Problem -> Copy every entry as is. Leave images out.

Input records ->

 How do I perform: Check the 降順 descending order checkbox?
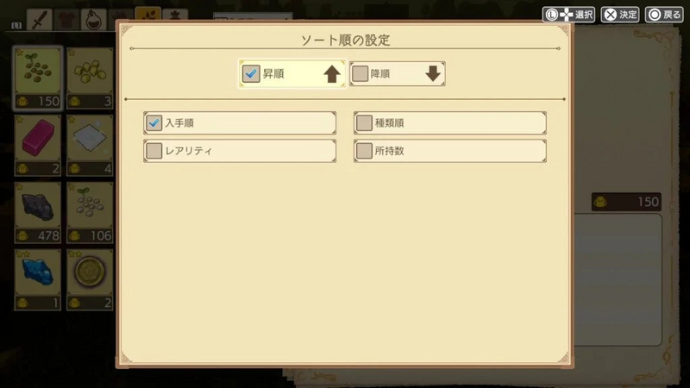pos(360,73)
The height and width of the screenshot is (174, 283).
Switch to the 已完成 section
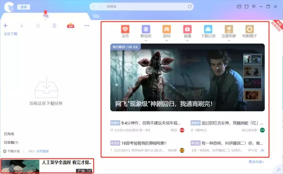pyautogui.click(x=9, y=133)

Output for this task ->
 How do I perform: Check the 降順 descending order checkbox?
pos(360,73)
The height and width of the screenshot is (174, 283).
Switch to the 已完成 section
pyautogui.click(x=9, y=133)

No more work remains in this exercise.